**What this task involves:** Pull out every line of the data below that contains the word "action".

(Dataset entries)
▼▼▼

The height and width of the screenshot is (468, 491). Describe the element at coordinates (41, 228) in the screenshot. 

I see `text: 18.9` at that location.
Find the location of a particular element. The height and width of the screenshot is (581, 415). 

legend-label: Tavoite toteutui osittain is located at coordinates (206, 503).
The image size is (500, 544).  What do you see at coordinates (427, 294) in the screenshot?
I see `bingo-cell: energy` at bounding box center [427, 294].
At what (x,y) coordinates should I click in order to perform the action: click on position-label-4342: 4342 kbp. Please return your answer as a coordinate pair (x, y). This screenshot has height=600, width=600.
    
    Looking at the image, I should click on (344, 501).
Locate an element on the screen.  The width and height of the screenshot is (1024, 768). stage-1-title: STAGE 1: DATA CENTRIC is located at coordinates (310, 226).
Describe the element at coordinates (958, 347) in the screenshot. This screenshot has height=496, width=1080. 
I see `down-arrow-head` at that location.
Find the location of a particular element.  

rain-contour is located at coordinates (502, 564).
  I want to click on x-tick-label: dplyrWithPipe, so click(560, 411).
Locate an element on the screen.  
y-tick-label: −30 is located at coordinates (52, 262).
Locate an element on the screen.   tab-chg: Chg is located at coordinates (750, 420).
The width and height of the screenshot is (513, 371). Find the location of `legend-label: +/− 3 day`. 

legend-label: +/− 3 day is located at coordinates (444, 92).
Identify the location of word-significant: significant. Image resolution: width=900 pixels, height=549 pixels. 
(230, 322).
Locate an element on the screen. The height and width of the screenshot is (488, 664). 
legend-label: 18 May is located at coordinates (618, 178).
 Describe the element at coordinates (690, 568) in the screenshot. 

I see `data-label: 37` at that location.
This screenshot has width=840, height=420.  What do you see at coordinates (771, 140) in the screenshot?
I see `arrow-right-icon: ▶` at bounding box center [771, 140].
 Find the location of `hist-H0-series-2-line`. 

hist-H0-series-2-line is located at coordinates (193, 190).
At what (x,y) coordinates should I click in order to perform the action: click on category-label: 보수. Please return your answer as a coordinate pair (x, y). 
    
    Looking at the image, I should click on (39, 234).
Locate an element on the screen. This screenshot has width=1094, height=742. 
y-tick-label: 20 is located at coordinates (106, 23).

▲▲▲

**Task response:**
At what (x,y) coordinates should I click in order to perform the action: click on position-label-4342: 4342 kbp. Please return your answer as a coordinate pair (x, y). This screenshot has height=600, width=600.
At what (x,y) coordinates should I click in order to perform the action: click on category-label: 보수. Please return your answer as a coordinate pair (x, y). 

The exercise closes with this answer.